The arrangement and the type of nonwoven corresponds to those of Example 3. In contrast to Example 2, three nozzle sheets in corresponding nozzle beams are used at a working medium pressure of 20/500/500 bar. The maximum tensile forces are 89 N in the longitudinal direction and 78 N in the transverse direction with maximum elongations under tensile force of 29% in the longitudinal direction and 34% in the transverse direction. With this example it can be shown that a higher strength can be achieved in the longitudinal direction than in the transverse direction.
The arrangement and the type of nonwoven corresponds to those of Example 3. In contrast to Example 3, the stitch-bonding process by high-energy water jets is followed by a pressing or calibrating process.
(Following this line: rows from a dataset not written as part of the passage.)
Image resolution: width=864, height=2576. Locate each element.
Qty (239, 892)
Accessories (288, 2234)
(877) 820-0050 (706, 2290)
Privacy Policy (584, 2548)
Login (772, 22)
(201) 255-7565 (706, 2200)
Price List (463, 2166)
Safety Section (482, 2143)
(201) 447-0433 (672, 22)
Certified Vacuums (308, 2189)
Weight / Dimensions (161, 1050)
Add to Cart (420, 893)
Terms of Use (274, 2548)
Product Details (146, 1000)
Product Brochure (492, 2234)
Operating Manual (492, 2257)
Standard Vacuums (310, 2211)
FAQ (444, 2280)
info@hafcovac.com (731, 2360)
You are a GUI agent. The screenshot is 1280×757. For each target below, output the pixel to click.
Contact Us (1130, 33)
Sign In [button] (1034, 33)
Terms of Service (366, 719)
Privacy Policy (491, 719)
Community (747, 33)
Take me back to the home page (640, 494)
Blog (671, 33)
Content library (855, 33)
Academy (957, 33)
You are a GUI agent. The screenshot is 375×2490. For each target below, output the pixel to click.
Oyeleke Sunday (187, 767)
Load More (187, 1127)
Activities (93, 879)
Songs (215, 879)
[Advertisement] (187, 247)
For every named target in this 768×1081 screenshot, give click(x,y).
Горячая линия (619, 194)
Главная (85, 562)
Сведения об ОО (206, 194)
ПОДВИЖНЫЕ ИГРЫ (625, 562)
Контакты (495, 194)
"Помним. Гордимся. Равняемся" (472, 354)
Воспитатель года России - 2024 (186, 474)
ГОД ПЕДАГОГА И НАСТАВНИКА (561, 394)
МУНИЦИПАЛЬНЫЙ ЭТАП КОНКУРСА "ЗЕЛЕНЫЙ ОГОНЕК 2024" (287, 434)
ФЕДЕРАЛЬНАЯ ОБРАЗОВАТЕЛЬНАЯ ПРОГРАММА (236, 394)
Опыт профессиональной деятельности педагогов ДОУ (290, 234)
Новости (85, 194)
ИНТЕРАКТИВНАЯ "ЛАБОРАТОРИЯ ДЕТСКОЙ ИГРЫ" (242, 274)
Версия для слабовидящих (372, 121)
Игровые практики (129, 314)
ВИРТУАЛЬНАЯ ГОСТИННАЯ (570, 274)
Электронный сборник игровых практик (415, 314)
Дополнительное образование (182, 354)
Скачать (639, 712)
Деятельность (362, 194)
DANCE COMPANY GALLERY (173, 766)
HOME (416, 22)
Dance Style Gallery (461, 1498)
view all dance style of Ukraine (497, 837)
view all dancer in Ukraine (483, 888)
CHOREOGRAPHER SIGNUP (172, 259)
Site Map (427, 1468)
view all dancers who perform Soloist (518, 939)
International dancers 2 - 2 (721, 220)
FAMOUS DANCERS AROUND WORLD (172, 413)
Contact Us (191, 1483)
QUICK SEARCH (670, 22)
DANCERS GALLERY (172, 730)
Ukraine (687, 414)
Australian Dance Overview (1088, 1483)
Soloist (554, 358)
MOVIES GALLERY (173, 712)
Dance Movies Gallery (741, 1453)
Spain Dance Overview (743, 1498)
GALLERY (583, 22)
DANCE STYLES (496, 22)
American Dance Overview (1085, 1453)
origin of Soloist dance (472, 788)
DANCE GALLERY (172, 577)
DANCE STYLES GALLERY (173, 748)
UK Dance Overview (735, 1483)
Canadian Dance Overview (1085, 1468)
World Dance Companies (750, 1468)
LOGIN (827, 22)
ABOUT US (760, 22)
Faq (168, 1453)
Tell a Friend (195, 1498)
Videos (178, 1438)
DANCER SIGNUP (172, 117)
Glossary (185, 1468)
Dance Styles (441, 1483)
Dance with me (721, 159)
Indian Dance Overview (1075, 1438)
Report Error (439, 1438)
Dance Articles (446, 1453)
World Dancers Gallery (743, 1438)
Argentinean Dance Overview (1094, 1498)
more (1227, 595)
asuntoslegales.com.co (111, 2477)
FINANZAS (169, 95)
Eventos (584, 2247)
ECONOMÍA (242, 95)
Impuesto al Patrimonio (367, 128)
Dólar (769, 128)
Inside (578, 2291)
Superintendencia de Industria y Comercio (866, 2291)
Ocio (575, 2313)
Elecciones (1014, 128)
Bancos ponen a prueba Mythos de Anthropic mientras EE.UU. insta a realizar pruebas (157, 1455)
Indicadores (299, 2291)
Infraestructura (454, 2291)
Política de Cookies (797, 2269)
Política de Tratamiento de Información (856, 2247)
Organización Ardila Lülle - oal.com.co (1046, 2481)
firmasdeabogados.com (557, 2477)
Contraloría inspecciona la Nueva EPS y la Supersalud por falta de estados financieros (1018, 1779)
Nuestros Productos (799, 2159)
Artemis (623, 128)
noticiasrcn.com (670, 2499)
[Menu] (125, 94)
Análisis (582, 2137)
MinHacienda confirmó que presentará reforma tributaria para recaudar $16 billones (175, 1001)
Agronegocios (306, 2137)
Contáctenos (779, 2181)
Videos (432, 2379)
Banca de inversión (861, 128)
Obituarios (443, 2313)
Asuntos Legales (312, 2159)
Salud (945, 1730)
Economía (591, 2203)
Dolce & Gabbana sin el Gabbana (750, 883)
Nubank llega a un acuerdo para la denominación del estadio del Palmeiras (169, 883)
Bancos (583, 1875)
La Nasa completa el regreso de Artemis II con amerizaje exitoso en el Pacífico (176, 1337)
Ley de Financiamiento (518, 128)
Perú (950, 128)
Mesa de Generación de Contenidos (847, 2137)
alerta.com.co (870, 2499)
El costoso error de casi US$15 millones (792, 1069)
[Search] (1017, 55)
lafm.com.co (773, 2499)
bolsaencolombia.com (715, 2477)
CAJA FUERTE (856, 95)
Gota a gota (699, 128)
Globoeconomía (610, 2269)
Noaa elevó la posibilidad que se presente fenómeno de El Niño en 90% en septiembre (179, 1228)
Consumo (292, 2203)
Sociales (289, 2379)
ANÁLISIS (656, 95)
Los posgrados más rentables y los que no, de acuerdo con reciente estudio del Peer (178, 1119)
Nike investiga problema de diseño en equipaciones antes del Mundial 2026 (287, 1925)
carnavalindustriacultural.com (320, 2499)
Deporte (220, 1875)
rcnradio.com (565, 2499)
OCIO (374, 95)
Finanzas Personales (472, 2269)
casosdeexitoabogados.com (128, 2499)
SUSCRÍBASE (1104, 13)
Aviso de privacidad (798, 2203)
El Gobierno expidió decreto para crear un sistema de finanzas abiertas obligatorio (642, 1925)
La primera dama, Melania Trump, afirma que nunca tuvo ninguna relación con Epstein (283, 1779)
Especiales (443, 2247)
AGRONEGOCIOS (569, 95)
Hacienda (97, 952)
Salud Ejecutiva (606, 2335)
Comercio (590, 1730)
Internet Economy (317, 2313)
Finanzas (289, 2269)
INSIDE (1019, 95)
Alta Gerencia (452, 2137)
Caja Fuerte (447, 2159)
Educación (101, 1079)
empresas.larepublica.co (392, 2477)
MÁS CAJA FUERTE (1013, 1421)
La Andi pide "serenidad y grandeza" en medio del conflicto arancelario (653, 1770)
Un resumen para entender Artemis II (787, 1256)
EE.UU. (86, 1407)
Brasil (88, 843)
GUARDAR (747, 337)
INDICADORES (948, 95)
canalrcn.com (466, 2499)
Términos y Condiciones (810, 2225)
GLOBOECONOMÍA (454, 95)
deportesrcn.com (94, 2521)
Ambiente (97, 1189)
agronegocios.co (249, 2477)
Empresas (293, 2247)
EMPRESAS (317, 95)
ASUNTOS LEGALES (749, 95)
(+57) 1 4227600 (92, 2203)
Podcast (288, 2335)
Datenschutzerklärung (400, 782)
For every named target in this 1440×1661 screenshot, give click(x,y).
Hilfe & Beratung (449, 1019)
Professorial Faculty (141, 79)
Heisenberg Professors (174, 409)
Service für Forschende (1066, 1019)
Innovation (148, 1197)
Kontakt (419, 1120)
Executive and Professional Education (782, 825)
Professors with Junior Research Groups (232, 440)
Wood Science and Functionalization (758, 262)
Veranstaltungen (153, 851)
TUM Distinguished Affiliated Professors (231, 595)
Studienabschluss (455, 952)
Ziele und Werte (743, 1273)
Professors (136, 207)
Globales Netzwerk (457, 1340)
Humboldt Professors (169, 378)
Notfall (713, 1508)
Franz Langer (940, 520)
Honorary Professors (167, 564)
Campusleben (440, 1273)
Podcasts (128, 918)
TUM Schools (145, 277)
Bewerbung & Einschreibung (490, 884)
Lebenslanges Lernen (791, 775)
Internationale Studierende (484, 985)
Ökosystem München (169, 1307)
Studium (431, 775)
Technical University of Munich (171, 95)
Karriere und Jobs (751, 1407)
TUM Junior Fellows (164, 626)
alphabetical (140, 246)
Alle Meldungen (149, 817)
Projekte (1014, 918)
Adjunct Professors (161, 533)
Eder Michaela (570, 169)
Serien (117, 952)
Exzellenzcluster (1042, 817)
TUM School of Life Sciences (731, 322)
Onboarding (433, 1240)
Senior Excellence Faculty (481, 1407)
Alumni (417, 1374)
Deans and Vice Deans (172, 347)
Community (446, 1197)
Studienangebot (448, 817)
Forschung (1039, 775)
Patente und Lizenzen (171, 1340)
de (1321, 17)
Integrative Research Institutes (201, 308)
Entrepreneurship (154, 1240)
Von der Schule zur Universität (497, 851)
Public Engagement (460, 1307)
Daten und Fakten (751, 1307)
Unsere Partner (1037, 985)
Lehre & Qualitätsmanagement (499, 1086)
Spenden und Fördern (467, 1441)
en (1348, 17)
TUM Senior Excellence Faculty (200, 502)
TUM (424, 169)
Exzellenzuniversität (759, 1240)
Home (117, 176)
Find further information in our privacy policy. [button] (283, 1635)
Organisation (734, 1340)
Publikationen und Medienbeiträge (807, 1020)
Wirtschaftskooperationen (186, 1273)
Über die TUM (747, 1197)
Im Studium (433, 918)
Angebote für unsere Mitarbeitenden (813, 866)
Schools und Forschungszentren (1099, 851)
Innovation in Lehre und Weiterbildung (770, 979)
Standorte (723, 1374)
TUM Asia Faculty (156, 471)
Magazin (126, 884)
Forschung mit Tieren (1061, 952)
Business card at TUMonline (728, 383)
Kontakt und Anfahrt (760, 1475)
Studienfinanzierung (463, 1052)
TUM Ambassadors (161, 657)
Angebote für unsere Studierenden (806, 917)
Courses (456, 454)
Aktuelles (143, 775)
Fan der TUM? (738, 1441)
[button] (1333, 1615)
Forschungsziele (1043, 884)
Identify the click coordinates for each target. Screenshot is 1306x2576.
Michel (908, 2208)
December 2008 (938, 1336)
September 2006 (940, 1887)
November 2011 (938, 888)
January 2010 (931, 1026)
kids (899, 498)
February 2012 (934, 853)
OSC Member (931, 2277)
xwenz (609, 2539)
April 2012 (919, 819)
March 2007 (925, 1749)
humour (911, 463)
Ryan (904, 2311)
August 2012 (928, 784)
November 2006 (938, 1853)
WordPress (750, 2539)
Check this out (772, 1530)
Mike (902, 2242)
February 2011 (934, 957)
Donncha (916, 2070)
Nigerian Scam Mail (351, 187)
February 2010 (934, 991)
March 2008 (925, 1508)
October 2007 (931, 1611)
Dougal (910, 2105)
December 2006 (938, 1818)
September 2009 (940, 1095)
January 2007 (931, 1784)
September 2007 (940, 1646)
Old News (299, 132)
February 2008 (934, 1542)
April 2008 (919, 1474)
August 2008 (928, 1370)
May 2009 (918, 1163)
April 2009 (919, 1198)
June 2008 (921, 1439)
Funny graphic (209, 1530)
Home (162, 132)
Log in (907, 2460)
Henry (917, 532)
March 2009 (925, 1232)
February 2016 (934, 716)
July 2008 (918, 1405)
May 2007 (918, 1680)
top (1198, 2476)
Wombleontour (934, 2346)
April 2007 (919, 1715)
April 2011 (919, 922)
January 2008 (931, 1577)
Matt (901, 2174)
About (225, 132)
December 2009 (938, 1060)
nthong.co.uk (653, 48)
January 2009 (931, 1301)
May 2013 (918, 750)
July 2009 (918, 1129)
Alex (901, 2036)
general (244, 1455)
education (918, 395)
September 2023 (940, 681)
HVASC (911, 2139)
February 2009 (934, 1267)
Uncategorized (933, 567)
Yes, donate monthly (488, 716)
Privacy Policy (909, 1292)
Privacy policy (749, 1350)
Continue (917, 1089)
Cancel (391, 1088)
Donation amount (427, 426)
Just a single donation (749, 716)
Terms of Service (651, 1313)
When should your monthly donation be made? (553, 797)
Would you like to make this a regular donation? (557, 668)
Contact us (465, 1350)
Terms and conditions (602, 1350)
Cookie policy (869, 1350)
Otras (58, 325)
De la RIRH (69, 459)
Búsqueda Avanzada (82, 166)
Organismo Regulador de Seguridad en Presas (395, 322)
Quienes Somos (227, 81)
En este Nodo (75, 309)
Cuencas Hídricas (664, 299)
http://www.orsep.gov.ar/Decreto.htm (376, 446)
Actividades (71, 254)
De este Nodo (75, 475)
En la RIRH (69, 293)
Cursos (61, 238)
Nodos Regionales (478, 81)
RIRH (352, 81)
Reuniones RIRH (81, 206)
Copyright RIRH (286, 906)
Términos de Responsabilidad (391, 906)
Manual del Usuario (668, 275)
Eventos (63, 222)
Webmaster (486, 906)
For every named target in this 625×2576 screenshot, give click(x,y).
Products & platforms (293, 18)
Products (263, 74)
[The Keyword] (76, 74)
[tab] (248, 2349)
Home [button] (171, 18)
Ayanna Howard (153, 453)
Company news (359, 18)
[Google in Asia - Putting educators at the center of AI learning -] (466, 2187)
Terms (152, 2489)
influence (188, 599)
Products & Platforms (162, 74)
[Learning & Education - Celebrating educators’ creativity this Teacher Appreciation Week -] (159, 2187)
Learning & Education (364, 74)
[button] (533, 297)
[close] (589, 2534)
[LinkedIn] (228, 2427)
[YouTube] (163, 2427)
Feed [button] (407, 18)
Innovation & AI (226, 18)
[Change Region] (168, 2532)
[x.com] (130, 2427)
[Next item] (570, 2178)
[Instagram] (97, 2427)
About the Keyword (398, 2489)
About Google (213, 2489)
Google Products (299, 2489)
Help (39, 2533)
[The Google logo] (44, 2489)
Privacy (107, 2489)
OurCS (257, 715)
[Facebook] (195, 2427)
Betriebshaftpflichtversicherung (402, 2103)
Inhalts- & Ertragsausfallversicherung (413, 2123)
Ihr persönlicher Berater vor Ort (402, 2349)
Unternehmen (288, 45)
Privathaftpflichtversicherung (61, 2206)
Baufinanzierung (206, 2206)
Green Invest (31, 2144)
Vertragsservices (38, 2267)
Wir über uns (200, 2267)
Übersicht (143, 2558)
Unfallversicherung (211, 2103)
The strength and the porosity of the metal fibre nonwoven can be thereby influenced in addition to the stitch-bonding by means of water jets.
These exemplary embodiments show that the maximum tensile force in the longitudinal direction (HZKL) and in the transverse direction (HZKQ) can be specifically controlled and the ratio of maximum longitudinal tensile force to maximum transverse tensile force can be adjusted from >1 through =1 to <1. It is of major importance that the stress-strain behavior in the initial and medium stressing range can be configured as completely isotropic by using selected stitch-bonding parameters. Equally, it is possible to adjust the porosity of the metal fibre nonwoven over a wide range.
The metal fibre nonwoven to be stitch-bonded is subjected to a spunlace treatment using 36 nozzles per inch of working width having a diameter of 0.10 mm, an underlay screen of 20 mesh fineness and a working medium pressure of 500 bar and perforated. according to a pattern for use as a burner surface or the like.
A metal wire mesh positioned between two metal fibre nonwovens having a mesh width of 10×10 mm, for example, is subjected to a spunlace treatment using 36 nozzles per inch of working width having a diameter of 0.10 mm, an underlay screen of 60 mesh and a working medium pressure of 500 bar. In this case, the nonwoven is stitch-bonded to give a smooth surface with small pore openings whilst at the same time accommodating the metal mesh. Such metal composites are used for filtering tasks where a high thermal loading occurs. In this case, the stitch-bonded metal fibre nonwoven is intended to fulfil the filtering tasks and the metal mesh fulfils the function of strength carrier.
Nonwovens having a thickness between 1.5 and 3.4 mm were prepared in the experiments. The gross density was about 8 mm_ The density of the spunlace nonwovens was between 0.1 and 0.2 g/cm3. The attainable porosity is between 60 and 99%.
The nonwovens described can be used in filter and burner technology, especially where high thermal loads occur, in the EMC area, to achieve protection from explosions etc.